Conforme explica Guaciane, a construção do material teve início no fim de 2019. Na produção, cada detalhe foi pensado e realizado pelas mãos de integrantes da comunidade. “Nós ficamos uma semana produzindo o livro. A Catarina, que é professora e anciã da aldeia, ajudou bastante na tradução. A Fabíola [educadora indígena] e o Mimby, que fez o grafismo, também ajudaram na construção desse material”, diz.

De acordo com a liderança da aldeia, dar aula em comunidades indígenas não é uma atividade fácil, porque a falta de materiais influencia no contato dos alunos com a língua. “A gente que tem que produzir os nossos conteúdos. Eu planejo minha aula e faço as atividades relativas à língua materna, então, esse livro surgiu não só para ajudar a minha sala de aula, mas todos os alunos da rede que aprendem tupi-guarani", salienta Guaciane.

Guaciane relata que, há quatro anos, foi elaborado um livro de gramática na aldeia Piaçaguera, que também fica em Peruíbe. Embora o conteúdo tenha ajudado os profissionais, foi necessário criar um material direcionado à alfabetização das crianças. “Para nós, foi um ponto positivo, porque, até então, a gente escrevia como achávamos que era, e o livro ajudou as crianças a entenderem melhor as nossas palavras”, comenta.

O material didático é voltado a crianças em estágio de alfabetização, e conta com conteúdo baseado na cultura indígena. “O livro foi baseado em alguns elementos que a gente usa muito, como o cachimbo. Ele conta com pequenas histórias sobre comida, animais, e tem uma sequência de ordem alfabética. É um livro para ensinar a língua e estimular a criança a buscar traduzir as palavras que ela não conhece e pesquisar com uma pessoa mais velha”, detalha Guaciane.

Apesar de pronto, o livro ainda não foi publicado, por falta de recursos. “Nós enviamos para a Fundação Nacional do Índio [Funai], mas por enquanto ainda não tivemos uma resposta. Estamos esperando para ver se sai alguma coisa, e caso não saia, vamos ter que ver outras formas para ser publicado”, relata a liderança. Contudo, Guaciane reitera que todo o projeto é uma grande vitória.
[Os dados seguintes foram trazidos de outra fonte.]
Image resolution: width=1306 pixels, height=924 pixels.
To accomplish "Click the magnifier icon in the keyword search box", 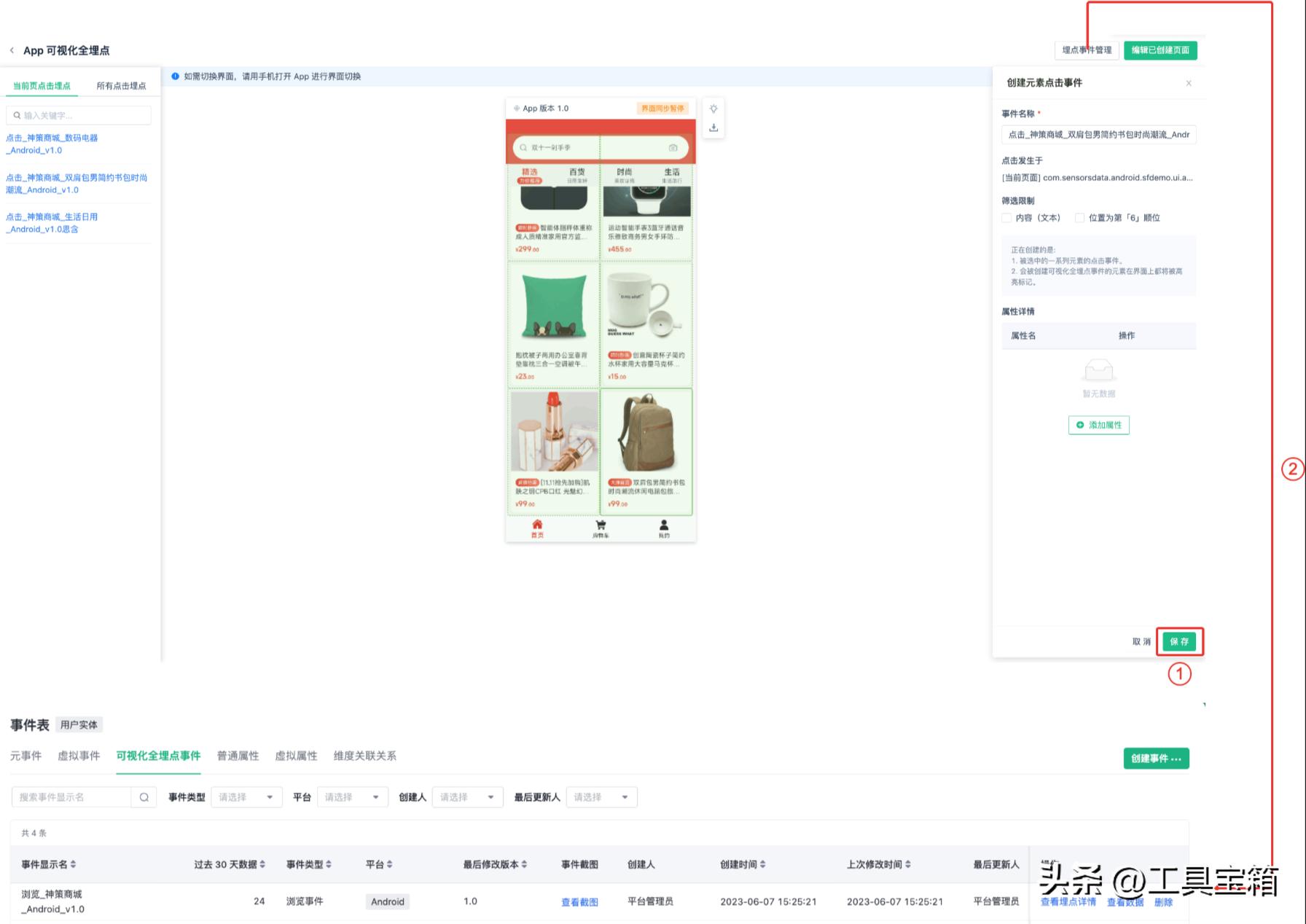I will [x=17, y=114].
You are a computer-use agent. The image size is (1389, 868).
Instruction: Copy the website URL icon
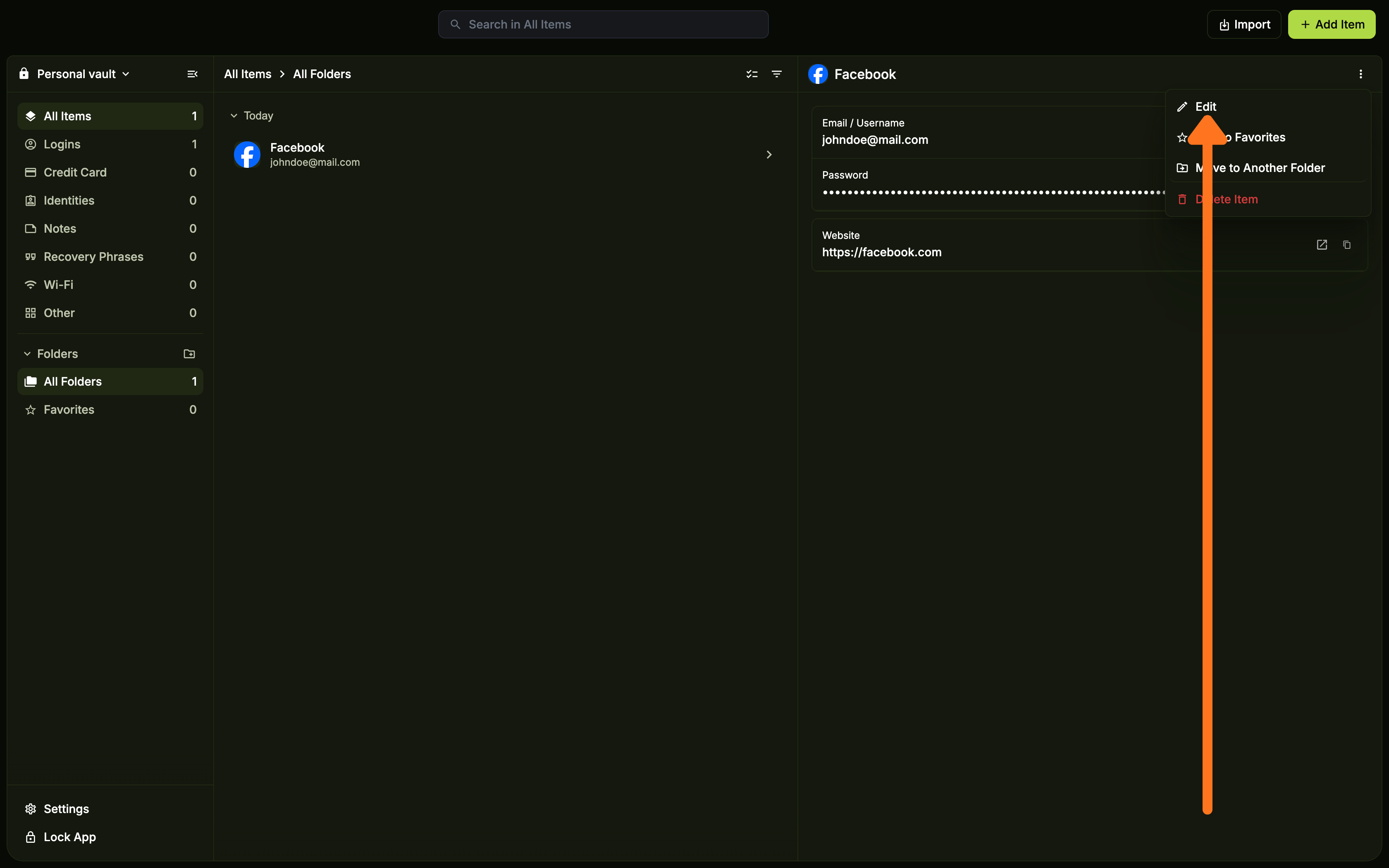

“É muito gratificante, para nós, é uma vitória muito grande. Não só para nós, mas esse livro vai servir para vários indígenas. A gente fica muito preocupado em perder a língua tupi-guarani, porque a tecnologia afeta muito os jovens, e às vezes acaba até prejudicando. Eles não querem saber de estudar, da cultura, e isso é uma realidade das comunidades”, conclui.

Colaboração

Karen Villanova, que mora em Porto Alegre (RS), é a professora não indígena que deu a ideia para as professoras da aldeia e foi acolhida pela comunidade. Há 19 anos atuando na área, ela estava fazendo mestrado em educação no período em que conheceu os indígenas. Após sugerir a criação do livro, Karen decidiu mudar a proposta de sua pesquisa.

“Levei a proposta de mudar o direcionamento do mestrado, que era sobre trocas intergeracionais no contexto da língua inglesa, para essa observação das trocas entre os mais jovens e mais velhos indígenas, ao passo que se fazia um livro didático para ser utilizado na educação indígena, e o meu orientador topou”, conta Karen.

De acordo com a professora, ela se preocupou em deixar que todo o material fosse produzido em tupi-guarani e pelos indígenas. “Eu tinha a preocupação de que tudo fosse feito em tupi-guarani, e que fosse feito pelas pessoas da comunidade. Os textos foram feitos por elas [as professoras], a revisão e as ilustrações também”, relata.

Com relação à experiência, Karen diz que foi um período de grandes aprendizados. “Foi uma experiência muito enriquecedora como profissional, mas, principalmente, como pessoa. Aprender e vivenciar a rotina na aldeia, com as pessoas da aldeia, me trouxe muitas reflexões. Eu mudei bastante como profissional depois disso, para continuar trabalhando com coletivos indígenas. Ver a forma como as coisas são organizadas, como são feitas as reuniões, e como a vida pulsa de uma forma mais natural, mais humana dentro da aldeia, foi bem importante, bem emocionante”, finaliza.
O g1 entrou em contato com a Funai, para saber sobre a possibilidade de publicação do livro, mas não obteve retorno até a última atualização desta reportagem.